Aerial Assess provides roof inspections and assessments across all of Mount Victoria, from the lower streets near Courtenay Place up to the homes against the Town Belt. We come out, look at the visible and accessible roof areas, and send you a plain-language written assessment letter. Where a roof is too steep, too fragile or too high to reach safely, we use drone access to photograph it in detail.
Mount Victoria is one of the most heritage-heavy suburbs in Wellington. A lot of the housing stock dates from the 1880s to the 1920s, and the roofs reflect that: complex multi-pitch designs, dormers, multiple chimneys, decorative ridge tiles, and original lead, zinc or galvanised flashings. Some have been carefully maintained for decades; others carry layers of patch repairs no one ever wrote down, and both are common.
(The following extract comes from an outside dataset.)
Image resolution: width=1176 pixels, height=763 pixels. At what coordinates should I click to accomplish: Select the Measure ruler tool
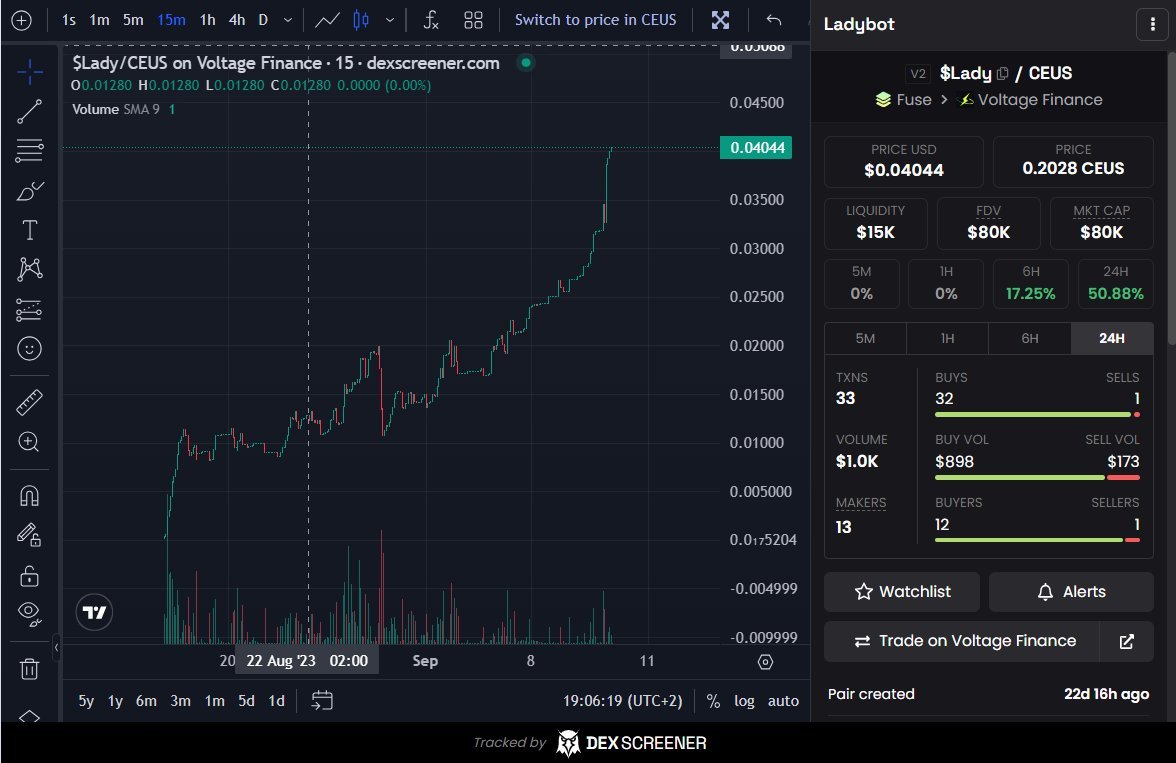(x=30, y=401)
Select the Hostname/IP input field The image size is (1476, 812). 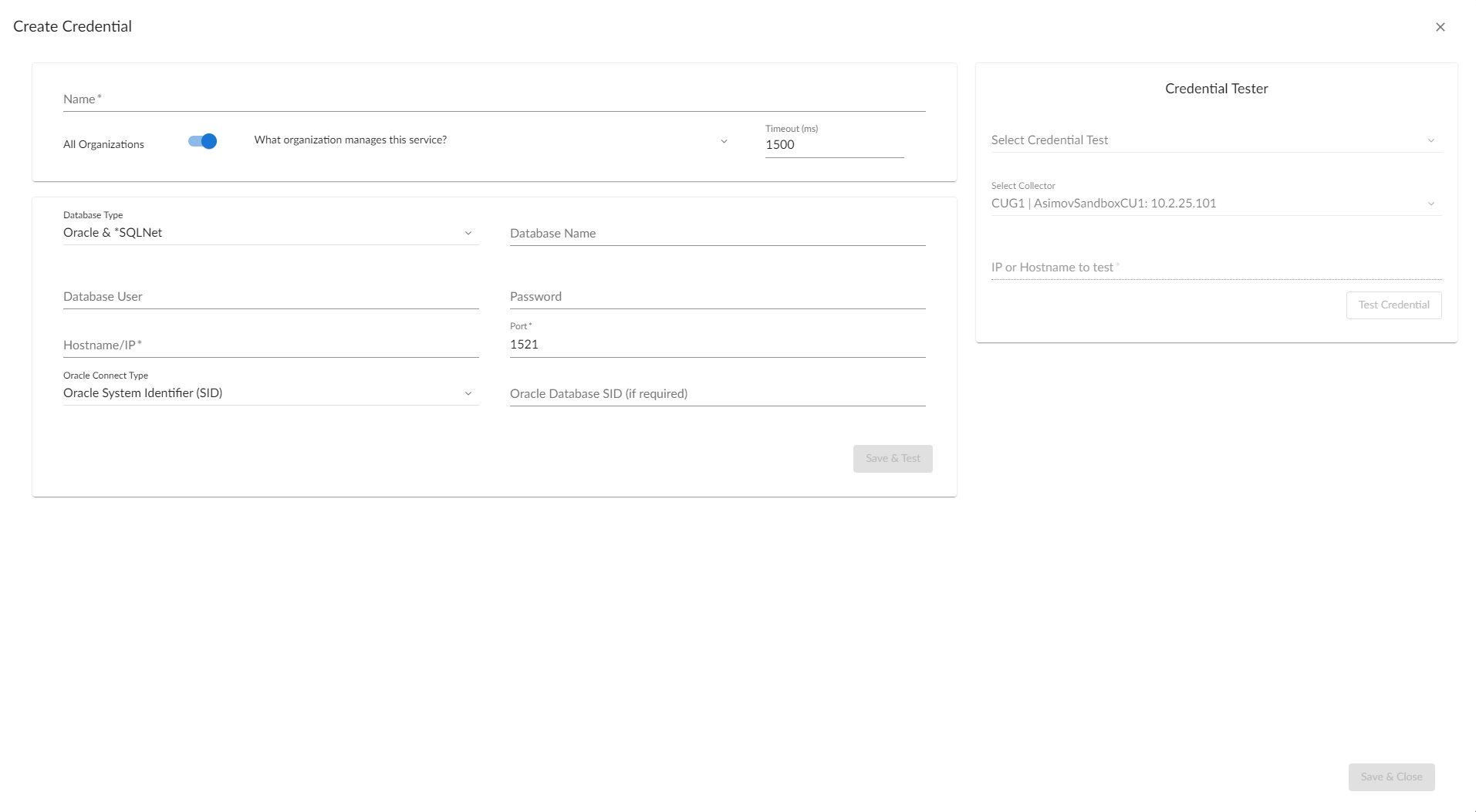pyautogui.click(x=270, y=345)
We've handled the full spread of Wellington roofs, from heritage tile and slate to long-run metal, lead and zinc flashings, and membrane. That background matters in Mt Vic specifically: heritage homes have a mix of original systems and decades of patch repairs from different eras, and identifying what's actually on a roof, and recognising the failure mode specific to each system, is often half the work.
What we typically find on Mount Victoria roofs
- Aged ridge cap pointing on the original tile roofs, particularly where mortar work hasn't been redone since the home was built.
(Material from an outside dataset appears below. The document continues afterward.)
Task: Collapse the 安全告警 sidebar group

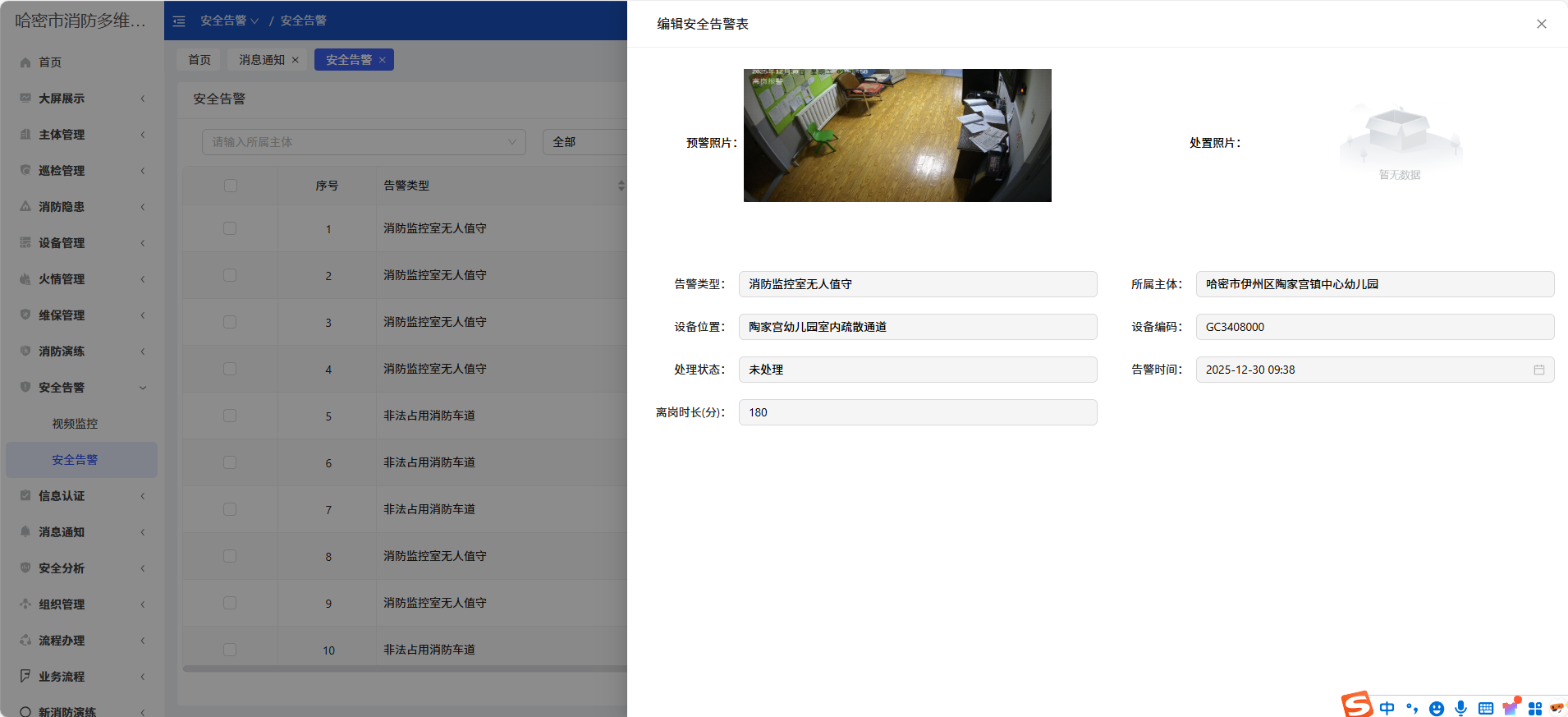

- Lead and zinc flashing fatigue around the multiple chimneys typical of Mt Vic villas. A lot of the original lead work is well past its useful life.
- Slipped or cracked tiles on terracotta and concrete tile roofs after wind events.
- Decorative ridge tile damage, especially on character homes with ornamental cresting or ridge details.
- Valley flashing wear on multi-pitch roofs where two slopes meet, sometimes the most leak-prone detail on a Mt Vic villa.
- Aged underlay on roofs that haven't been re-roofed, visible from inside the roof space.
- Repair patchwork from multiple eras (a 1970s patch over an original detail, a 2000s repair on top of that) that doesn't always behave the way you'd expect.
Why Mt Vic building reports stop at the roofline: Mt Vic homes typically have steep pitches, multiple roof planes, fragile original tile, and ground-level views that don't see most of the roof. It's no surprise so many Mt Vic building reports say "the roof was not accessed" or "engagement of a qualified roofer is recommended". A close-up roof assessment is exactly what fills that gap.